# fresh water aquatic hermit crabs



## miatiny (Aug 11, 2016)

I was just wondering if anyone has ever heard of or had some aquatic hermit crabs Clibanarius fonticola. I saw some at my petshop but they do not seem to have much information on them and I cannot find much on the internet. I love hermit crab but cannot have land ones as my son is allergic to them, he is allergic to pretty much every pet. I would love to get some but do not want to do so without more information on their care. Any information would be appreciated.

http://www.monsterfishkeepers.com/forums/attachments/img_0353-jpg.796631/


----------



## fernielou (May 19, 2015)

There's a Thai micro red crab I believe is full aquatic. 

Walmart actually has crabs in the fish tank but they are supposed to have access to land too. 


Sent from my iPhone using Tapatalk


----------



## miatiny (Aug 11, 2016)

I am thankful that the walmart near my place no longer sells live fish or animals because they took horrible care of them. I would love micro thai crabs as I have found information on them and their care but there are none around here. They have red clawed crabs that require brackish water and I have kept some but they only lived a year and a half and are a lot of care as I had to measure the salinity. They are also messy and very high in bio load for such small creatures. 

Thank you for the information next time I go to the states I will look in the walmarts and other petshops to see if they have any micro crabs.
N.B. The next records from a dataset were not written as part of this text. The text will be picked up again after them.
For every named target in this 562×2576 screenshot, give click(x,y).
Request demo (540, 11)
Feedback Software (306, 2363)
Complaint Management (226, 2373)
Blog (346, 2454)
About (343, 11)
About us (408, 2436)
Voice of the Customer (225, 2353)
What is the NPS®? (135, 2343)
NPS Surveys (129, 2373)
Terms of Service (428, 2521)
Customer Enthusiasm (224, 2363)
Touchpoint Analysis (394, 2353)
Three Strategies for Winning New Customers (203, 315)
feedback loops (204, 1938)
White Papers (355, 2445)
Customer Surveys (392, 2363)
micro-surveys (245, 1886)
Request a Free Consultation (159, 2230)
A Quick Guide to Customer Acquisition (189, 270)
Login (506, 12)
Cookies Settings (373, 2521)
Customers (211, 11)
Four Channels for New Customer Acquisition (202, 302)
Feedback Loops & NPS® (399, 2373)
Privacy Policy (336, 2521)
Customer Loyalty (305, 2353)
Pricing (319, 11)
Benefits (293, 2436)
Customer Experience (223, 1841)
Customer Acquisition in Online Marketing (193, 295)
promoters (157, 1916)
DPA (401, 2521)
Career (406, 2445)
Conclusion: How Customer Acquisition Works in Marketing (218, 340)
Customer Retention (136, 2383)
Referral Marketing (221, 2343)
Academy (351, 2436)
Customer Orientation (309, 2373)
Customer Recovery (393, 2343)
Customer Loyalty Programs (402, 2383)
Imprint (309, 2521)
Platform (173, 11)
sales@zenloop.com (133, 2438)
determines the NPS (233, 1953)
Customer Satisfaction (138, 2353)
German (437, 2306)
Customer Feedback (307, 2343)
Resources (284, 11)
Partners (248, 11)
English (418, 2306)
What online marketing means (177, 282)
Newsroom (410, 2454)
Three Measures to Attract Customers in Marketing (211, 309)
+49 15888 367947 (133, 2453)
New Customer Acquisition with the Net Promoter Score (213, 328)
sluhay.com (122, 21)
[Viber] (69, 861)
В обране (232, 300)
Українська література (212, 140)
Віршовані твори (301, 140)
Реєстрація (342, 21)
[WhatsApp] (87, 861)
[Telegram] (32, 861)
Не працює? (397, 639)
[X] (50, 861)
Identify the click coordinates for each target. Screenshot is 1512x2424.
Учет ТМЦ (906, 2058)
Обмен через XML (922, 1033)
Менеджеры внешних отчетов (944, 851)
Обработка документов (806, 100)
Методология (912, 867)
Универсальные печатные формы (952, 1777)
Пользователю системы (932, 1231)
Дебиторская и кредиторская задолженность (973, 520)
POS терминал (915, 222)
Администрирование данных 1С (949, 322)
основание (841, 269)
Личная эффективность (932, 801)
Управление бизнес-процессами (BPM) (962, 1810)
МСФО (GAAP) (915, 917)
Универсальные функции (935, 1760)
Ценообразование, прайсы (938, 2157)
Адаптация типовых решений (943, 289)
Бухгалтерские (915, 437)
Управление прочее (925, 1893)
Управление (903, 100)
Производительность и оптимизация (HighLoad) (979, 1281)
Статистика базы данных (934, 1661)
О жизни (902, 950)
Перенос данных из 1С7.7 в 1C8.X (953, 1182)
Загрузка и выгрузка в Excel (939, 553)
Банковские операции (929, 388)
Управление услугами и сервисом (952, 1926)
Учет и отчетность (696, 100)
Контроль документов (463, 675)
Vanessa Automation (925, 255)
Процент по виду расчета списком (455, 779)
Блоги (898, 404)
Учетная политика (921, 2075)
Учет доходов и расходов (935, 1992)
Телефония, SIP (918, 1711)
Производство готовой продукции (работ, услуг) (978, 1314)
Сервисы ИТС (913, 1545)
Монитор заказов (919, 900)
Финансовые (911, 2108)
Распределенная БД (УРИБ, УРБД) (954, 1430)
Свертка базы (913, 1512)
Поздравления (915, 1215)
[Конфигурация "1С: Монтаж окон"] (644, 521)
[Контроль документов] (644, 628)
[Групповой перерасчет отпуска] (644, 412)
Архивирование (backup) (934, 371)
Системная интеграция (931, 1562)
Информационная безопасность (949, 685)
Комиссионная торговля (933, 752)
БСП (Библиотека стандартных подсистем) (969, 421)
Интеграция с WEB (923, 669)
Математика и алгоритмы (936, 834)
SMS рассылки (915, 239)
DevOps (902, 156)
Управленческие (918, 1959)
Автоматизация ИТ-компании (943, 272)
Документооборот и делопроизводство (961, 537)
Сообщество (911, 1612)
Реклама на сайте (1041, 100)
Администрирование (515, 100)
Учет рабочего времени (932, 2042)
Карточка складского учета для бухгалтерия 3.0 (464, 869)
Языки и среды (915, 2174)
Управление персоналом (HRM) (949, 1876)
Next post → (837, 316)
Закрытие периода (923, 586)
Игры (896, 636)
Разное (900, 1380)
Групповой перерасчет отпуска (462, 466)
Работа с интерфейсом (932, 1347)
I love crabs especially hermit crabs. I love to see them switch shells.


----------



## RussellTheShihTzu (Mar 19, 2013)

It is Thai Micro Crab. I got mine from Invertebrates by Msjinkzd - Specializing in invertebrates and micro fish from around the world.. They do not switch shells; what you see is what you get. They do need an invert-only tank as they are extremely shy and will spend most of their their time hiding if in with fish. I have mine in a Betta tank but it is filled with moss and Subwassertang so they feel secure enough to be out and about. They are about the size of a pencil eraser.


----------



## fernielou (May 19, 2015)

Wow!


Sent from my iPhone using Tapatalk


----------



## miatiny (Aug 11, 2016)

RussellTheShihTzu said:


> It is Thai Micro Crab. I got mine from Invertebrates by Msjinkzd - Specializing in invertebrates and micro fish from around the world.. They do not switch shells; what you see is what you get. They do need an invert-only tank as they are extremely shy and will spend most of their their time hiding if in with fish. I have mine in a Betta tank but it is filled with moss and Subwassertang so they feel secure enough to be out and about. They are about the size of a pencil eraser.


Thank you for the information on were to purchase the thai micro crab. I may just some of those instead of the freshwater hermit crabs as I cannot get any information on them.


----------